In order to support the wide variety of numerical methods used in biology, Oxford Mathematics researchers Martin Robinson and Maria Bruna have developed Aboria, a high performance software library for particle-based methods. In general, particle-based methods involve the calculation of interactions between particles in dimensional space, where the particles can describe either physical particles (e.g. molecular dynamics), a set of discretization points for solving differential equations (e.g. radial basis functions), or high dimensional data points (e.g. kernel methods in machine learning). Traditional particle-based methods such as molecular dynamics are enabled by complex, highly specialised software packages that are costly to develop and maintain. Within biology in particular, individual particle-based methods often require the development of custom particle interactions that are developed from scratch for each new project, making such high specialised packages unsuitable.

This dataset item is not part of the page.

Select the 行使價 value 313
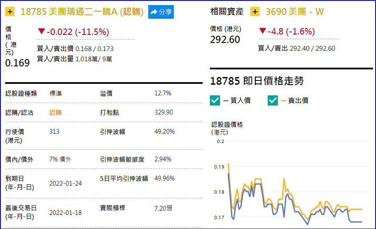This screenshot has width=376, height=229. pos(54,132)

Instead, Aboria provides an efficient and easy to use abstraction for the evaluation of both local and long range interactions, while at the same time allowing users to completely specify the nature of the both the particle interactions and how they are integrated over time.

Aboria has previously been used to simulate interacting elliptical particles in a molecular-scale liquid crystal model, diffusion through random porous media, and Brownian particles interacting via soft-sphere potentials. We are currently collaborating with Dyson and Ian Griffiths in Oxford to use Aboria to model how solid particles flow through a filter, and where they are trapped by the filter fibres. For this latter case Aboria is used to not only to evaluate the short-range interactions of particles with the fibres, but also to solve the fluid flow around the fibres, and the long-range electrostatic interactions of the system.

The main image shows a packing of polydisperse spheres using Aboria, where each sphere interacts with the others using a repulsive linear spring force. Each sphere is coloured by its radius.

The image below shows Filter simulation using Aboria. (Left) shows the solid particles in black that move with the flow and diffuse independently. The large coloured circles are the fibres of the filter that capture the solid particles (coloured by number of captured particles). The small red particles show where the solid particles were captured. (Middle) shows computational nodes where fluid flow is calculated, showing the flow inlet at the top, and the outlet at the bottom. (Right) plots the fluid flow at each of the nodes, coloured by velocity magnitude.